Tag Archives: r. d. blackmore

Book Review: Lorna Doone (Blackmore)

Have I read this before: Okay, I SWEAR TO GOD I’ve read this before. I distinctly remember propping the U of I Library’s copy up on the elliptical machine at the rec center back in, like, 2007. I swear. But I did NOT remember this book at all, apparently. So.

Review: This is a long-ass book for a relatively simple plot, in my opinion. It meanders all over the damn place at the start with little John Ridd, but I guess it kind of has to in order to set up his back story and socio-economic status. And there’s surprisingly little Lorna Doone for the first portion of the book given that the story is named after her. I guess we get a bunch of her later in the book, though. Am I bad for picturing the Doones like Cletus and his family from The Simpsons?
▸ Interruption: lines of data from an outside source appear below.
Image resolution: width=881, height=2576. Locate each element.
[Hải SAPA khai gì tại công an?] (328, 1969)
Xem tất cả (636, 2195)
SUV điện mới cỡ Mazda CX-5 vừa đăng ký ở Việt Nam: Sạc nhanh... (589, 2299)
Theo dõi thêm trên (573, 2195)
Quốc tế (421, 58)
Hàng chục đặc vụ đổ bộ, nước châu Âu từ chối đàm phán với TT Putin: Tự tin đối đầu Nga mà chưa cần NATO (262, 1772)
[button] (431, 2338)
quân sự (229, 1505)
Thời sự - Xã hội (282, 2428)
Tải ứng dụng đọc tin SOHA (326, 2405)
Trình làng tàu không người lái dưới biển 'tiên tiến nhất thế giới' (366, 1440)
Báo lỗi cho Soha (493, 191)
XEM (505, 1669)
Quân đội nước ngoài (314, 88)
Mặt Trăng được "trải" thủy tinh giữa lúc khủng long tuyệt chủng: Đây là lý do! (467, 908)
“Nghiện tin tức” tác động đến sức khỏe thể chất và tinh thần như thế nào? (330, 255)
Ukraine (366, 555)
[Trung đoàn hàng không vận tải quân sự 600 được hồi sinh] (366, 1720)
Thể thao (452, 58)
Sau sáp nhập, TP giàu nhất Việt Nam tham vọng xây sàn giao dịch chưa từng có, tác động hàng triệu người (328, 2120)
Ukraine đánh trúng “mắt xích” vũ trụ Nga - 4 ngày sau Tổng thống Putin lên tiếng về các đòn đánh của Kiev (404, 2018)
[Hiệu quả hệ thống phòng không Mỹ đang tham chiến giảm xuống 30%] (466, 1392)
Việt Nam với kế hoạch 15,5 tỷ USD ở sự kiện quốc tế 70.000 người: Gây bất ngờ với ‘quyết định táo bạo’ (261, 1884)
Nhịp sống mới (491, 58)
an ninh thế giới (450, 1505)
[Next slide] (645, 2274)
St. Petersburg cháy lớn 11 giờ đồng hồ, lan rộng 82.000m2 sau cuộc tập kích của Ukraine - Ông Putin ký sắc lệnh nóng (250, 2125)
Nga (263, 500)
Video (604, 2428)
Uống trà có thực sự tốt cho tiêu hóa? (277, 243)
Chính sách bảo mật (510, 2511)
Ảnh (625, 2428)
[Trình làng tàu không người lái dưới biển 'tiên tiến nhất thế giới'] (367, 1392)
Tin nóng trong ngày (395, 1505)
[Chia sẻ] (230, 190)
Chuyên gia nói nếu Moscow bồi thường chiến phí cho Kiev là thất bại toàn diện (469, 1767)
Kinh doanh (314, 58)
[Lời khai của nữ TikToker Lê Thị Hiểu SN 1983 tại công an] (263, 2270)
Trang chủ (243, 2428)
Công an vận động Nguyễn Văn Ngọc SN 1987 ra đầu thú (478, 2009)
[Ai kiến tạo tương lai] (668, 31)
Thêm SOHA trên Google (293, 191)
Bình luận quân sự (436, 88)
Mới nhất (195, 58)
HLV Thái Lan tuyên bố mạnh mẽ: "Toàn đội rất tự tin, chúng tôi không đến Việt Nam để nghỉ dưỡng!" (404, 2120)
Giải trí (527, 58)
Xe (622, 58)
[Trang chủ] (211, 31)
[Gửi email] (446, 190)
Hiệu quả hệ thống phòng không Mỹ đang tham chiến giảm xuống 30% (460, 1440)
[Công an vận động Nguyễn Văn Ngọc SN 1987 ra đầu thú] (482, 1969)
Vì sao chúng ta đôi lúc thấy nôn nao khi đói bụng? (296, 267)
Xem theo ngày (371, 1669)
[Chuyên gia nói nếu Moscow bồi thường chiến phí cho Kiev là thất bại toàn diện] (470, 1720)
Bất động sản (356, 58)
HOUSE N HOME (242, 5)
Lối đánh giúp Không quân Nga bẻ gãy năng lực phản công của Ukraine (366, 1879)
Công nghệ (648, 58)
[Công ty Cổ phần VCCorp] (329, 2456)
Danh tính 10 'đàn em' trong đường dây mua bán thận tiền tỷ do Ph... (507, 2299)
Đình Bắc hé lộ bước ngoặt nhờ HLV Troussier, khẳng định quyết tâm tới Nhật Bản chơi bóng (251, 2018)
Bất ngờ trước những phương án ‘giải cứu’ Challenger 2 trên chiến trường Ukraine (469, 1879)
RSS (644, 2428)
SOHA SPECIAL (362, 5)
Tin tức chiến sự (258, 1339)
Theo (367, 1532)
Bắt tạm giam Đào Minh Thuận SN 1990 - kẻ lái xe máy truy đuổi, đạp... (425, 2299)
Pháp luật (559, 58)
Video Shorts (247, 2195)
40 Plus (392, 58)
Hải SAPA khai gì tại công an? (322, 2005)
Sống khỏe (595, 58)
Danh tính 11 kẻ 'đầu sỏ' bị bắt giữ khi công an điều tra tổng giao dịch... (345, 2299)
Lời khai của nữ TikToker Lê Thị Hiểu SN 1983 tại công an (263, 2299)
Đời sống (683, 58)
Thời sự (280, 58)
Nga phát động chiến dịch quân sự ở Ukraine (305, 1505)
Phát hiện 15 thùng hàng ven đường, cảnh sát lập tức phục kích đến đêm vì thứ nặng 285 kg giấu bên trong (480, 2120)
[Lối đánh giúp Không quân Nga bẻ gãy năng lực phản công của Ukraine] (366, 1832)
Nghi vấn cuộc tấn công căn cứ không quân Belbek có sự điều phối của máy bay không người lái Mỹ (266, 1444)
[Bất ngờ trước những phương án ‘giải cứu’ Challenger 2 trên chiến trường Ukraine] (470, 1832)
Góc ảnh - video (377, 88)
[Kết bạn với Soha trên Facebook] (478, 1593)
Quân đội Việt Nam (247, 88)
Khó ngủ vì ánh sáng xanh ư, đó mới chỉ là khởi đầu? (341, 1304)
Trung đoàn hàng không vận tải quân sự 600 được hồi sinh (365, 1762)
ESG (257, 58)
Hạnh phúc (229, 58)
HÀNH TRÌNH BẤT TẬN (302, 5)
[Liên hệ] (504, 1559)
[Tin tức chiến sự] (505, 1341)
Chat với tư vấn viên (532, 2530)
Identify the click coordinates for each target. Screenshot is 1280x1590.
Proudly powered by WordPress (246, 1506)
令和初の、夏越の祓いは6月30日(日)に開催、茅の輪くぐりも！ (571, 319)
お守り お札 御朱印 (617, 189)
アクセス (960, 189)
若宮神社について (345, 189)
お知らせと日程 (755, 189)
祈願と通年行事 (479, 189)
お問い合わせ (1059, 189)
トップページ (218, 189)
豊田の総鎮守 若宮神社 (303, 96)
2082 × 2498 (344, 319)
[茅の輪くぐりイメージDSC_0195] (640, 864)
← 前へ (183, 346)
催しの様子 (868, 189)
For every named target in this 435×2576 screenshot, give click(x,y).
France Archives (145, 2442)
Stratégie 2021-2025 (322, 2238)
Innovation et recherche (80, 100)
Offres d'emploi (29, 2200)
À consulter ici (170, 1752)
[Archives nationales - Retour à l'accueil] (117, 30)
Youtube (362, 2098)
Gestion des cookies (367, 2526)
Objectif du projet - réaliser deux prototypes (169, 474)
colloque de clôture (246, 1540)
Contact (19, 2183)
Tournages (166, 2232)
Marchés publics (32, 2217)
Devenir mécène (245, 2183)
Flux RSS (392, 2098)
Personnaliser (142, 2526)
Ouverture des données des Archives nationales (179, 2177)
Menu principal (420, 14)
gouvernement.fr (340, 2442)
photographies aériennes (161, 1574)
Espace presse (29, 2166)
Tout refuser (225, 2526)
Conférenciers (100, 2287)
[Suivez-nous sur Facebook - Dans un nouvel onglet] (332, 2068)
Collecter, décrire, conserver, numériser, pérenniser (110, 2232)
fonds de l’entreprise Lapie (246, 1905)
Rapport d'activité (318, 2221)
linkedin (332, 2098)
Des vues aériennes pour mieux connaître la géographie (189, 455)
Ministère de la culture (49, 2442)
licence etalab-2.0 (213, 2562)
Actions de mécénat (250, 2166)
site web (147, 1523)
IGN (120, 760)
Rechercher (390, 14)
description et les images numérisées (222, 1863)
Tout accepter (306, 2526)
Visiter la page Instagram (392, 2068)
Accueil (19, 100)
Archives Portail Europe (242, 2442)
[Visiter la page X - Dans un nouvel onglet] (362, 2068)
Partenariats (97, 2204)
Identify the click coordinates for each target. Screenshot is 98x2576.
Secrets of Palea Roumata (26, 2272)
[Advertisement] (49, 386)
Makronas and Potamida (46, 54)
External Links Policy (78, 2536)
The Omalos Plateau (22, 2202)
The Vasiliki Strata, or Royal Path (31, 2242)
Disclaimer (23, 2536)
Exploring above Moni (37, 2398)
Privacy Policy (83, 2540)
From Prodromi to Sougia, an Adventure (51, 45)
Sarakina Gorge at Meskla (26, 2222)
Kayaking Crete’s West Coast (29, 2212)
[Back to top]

Favorite Part: This freaking duck part. It sticks out so much from the rest of the book, hahahaha:

“Thereupon Annie and I ran out to see what might be the sense of it. There were thirteen ducks, and ten lily-white (as the fashion then of ducks was), not I mean twenty-three in all, but ten white and three brown-striped ones; and without being nice about their color, they all quacked very movingly.

Annie began to cry ‘Dilly, dilly, einy, einy, ducksey,’ according to the burden of a tune they seem to have accepted as the national duck’s anthem; but instead of being soothed by it, they only quacked three times as hard, and ran around till we were giddy.

Therefore I knew at once, by the way they were carrying on, that there must be something or other gone wholly amiss in the duck-world.”